Q. I was alarmed to see the news that fen-phen diet pills cause heart problems. The reports mention women only.
I am a 47-year-old man and I have been on fen-phen for six months. It has helped me lose almost 20 pounds and I am reluctant to stop. On the other hand, I don't want to damage my heart. Are men susceptible to this problem?
A. We wish we knew. This information from the Mayo Clinic is so new that it hasn't yet been published in the medical literature. It will appear in the New England Journal of Medicine in a few weeks.
The FDA is so concerned with the fen-phen findings that the agency issued a health advisory. Fenfluramine and phentermine, two prescription diet pills long used individually, have not been approved for combination use.
We don't know if women's heart valves are more vulnerable to damage from these drugs, or if there are simply more women exposed to this combination. Researchers don't even know if the medications are responsible for the problem, which is extremely rare.
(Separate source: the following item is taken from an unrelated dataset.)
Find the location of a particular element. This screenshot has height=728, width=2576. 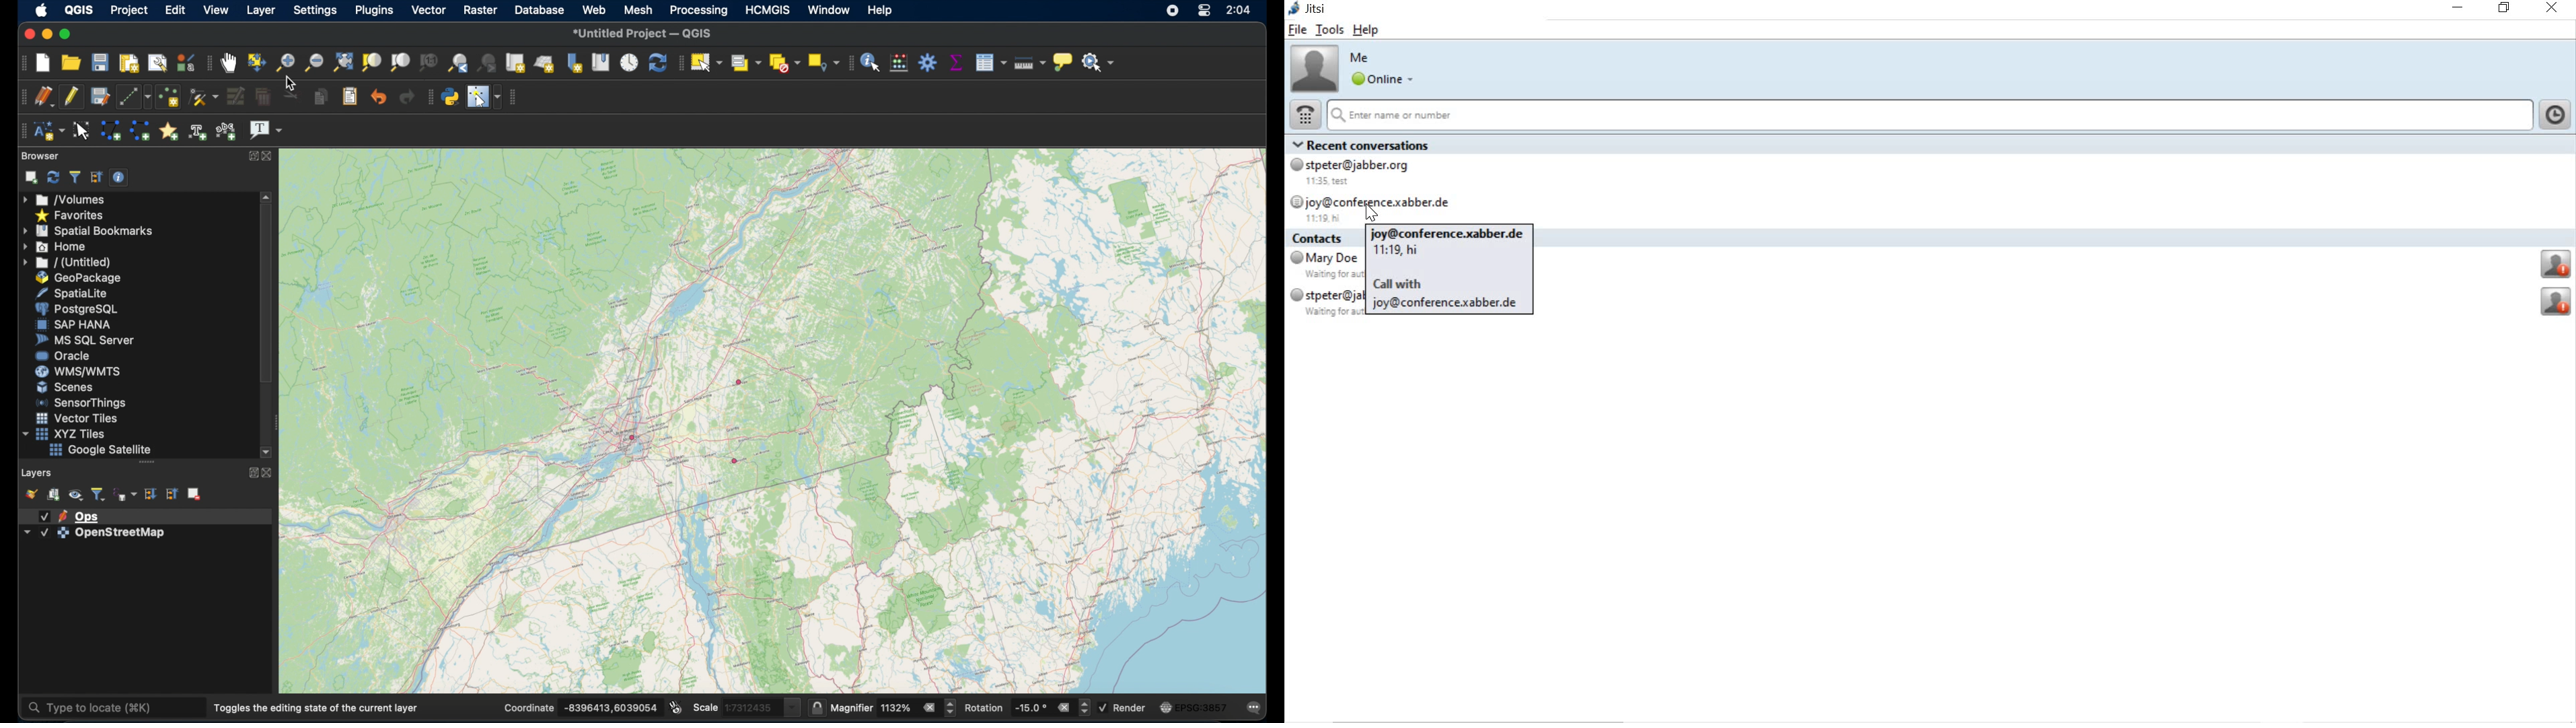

Symptoms to be alert for include shortness of breath, unusual fatigue and swelling of the legs from fluid accumulation.
You should discuss the new research with your physician to decide whether fen-phen is still appropriate for you.
Blood pressure blues
Q. I have had high blood pressure for more than 10 years, and my doctor has prescribed lots of different drugs. I have been on Procardia XL, which made me dizzy and caused my legs to swell. Vasotec gave me an annoying cough.
Then the doctor put me on atenolol, but that made me wheeze and wiped me out. I feel nauseated on Zestril and it gives me diarrhea.
Now the doctor is thinking about Cozaar. I've never heard of this drug, and I'm not crazy about being a guinea pig anymore. Can you tell me something about it?
A. Cozaar (losartan) is a new type of blood pressure medicine. Though it is somewhat similar to drugs such as Vasotec, it does not produce a cough. Side effects of Cozaar may include digestive upset, dizziness and insomnia. Most people, however, tolerate this drug quite well.
A lousy situation
Q. I work different shifts and so my daughter has to go to a baby sitter. This woman watches 10 children, so I expected my daughter to catch a lot of colds.
What did she catch instead? A head full of lice! The doctor gave me several different shampoos to try, but still nothing has worked. Please tell me what I should do.
A. In a group situation like this, kids share lice even more easily than toys. Children should be checked daily to make sure they are not passing the lice back and forth. Furniture, carpets and mats for nap time should be thoroughly vacuumed, both in your home and at the sitter's.
We have been hearing more and more lately about hard-to-treat lice. Readers of this column have recommended "The Lice-Buster Book" by L. Copeland (Warner), which suggests using Nix Creme Rinse, one entire bottle per head treated, after shampooing first with Prell.
Make sure that clothes, sheets and pillowcases have been washed in hot water. Stuffed animals should be dry cleaned if possible or isolated in plastic bags for at least two weeks.